### Passage to read
-*-

Skip to content

SD0313/Aravind-Preliminary-Task

Repository files navigation

Aravind Preliminary Task

Task Description

Glaucoma is a disease in the eye where elevated pressure causes eye damage. Due to the pressure, the optic nerve does not function properly and can lead to permanent loss of vision. However, the disease can be treated if detected at its early stages since the disease progresses very slowly. Current diagnostic tests are not the most efficient. The most common method used is tonography, a diagnostic test which records the eye pressure over a 4-minute period.

New research has shown that a diagnosis can be made by just using the fundus image and deep learning algorithms. Good results have been produced, however, not much research has been done which includes multiple sources of data. Limiting the dataset to one source can introduce bias and limits the number of images used for training. My goal was to create a model that uses data from several resources and create a full testing pipeline to perform a diagnosis.

Methods

To start the project off, we were given 650 images from the ORIGA database. However, the number of images in this single dataset is too few to create a model without overfitting. To add more images, I introduced two new datasets with fundus images. This made a total of three datasets which also reduced the chance of overfitting and prevented any bias from a single source.

Sources Used

  • ORIGA (168 Glaucoma, 482 Normal)
  • ACRIMA (396 Glaucoma, 309 Normal)
  • G1020 (296 Glaucoma, 724 Normal)

Using the additional databases, increased the number of images from 650 to 2,375 with the Glaucoma Images making up approximately 36.2% of all data. This slight imbalance was addressed during the training and I include the AUC score as an evaluation metric. Before I could train the classification model, I performed an image segmentation task.

Cropping

The fundus images from the 3 datasets come in two forms. Some include the full fundus image, while others include solely the optic disc. According to the paper below, glaucoma affects mainly the optic disc and its nearby surroundings. In fact, they proved that it was more effective to use just the optic disc than to use the full fundus image. This gives the Convolutional Neural Network model one specific area to look at.

-*-

Extracted data entries
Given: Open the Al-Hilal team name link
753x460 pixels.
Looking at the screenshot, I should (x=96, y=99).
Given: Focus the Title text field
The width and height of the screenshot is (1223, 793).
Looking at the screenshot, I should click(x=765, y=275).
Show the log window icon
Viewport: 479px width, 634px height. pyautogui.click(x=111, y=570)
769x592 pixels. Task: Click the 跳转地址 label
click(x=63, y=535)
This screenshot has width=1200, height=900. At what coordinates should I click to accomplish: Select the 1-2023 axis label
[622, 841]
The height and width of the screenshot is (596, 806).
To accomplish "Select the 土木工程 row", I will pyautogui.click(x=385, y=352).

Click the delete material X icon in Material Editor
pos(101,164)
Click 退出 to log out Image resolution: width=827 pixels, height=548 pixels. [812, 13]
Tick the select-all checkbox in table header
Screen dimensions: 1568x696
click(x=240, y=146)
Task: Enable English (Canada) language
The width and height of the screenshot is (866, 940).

-*-

### How to complete this task
In the glaucoma project description above, over what length of time does tonography record eye pressure?

### Solution below
A 4-minute period.